Il muretto del lungomare tagliato da privati

3 Luglio 2020

Il consigliere Di Matteo denuncia: «In municipio non risulta alcuna autorizzazione»

TORTORETO. A Tortoreto scoppia il caso del muretto del lungomare “tagliato” da privati. «Agli uffici comunali non risulta alcuna richiesta di permesso, tantomeno un’autorizzazione del municipio», segnala il consigliere comunale di opposizione Domenico Di Matteo. L’opera, realizzata nei giorni scorsi, ha permesso di ricavare un nuovo ingresso diretto, con tanto di passerella, per una attività privata stagionale e temporanea sulla spiaggia libera tra gli stabilimenti Quattropalme e Lido Sirena.
Spiega Di Matteo: «Si tratta di un’opera a mio avviso assurda, perché si è ricavato un nuovo accesso alla spiaggia a tre metri da uno già esistente e già in passato utilizzato come ingresso dalla stessa attività, oltre che dai bagnanti.
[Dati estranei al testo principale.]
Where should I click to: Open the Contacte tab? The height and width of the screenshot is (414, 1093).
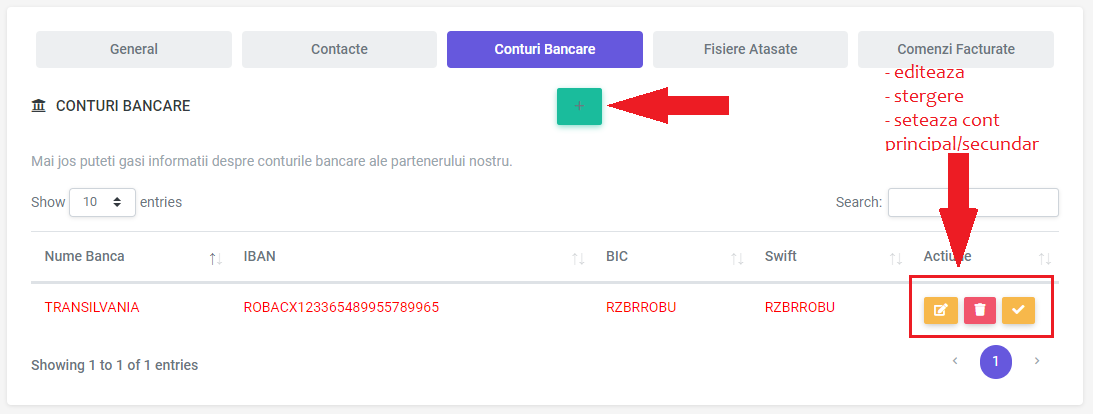pos(339,49)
Inoltre, dal nuovo accesso, è stata piazzata una passerella che attraversa un’area comunale protetta con la staccionata. Per cui, come consigliere comunale, ho chiesto all’ufficio preposto del municipio con quale motivazione si fosse deciso di autorizzare l’opera. Con mio stupore, mi è stato risposto che non risulta alcun atto di richiesta di permesso, e quindi nemmeno una di autorizzazione a realizzare i lavori, né tra le pratiche di quell’ufficio né tra quelle degli altri».
Il consigliere di Obiettivo Tortoreto continua quindi rivolgendosi direttamente al sindaco Domenico Piccioni e alla sua amministrazione: «Chiedo la conferma di quanto dichiarato dai funzionari del municipio. Se fosse vero, e non ho motivo di dubitarne, sarebbe grave sia il fatto in sé, sia il fatto che nessuno nell’amministrazione si sia accorto di un caso del genere, che è solo l’ennesimo di una lunga lista. Non intervenendo si rischia di creare infatti un precedente, lanciando il messaggio che a Tortoreto tutti possono fare quello che vogliono, anche fuori dalle regole, persino delle cose pubbliche».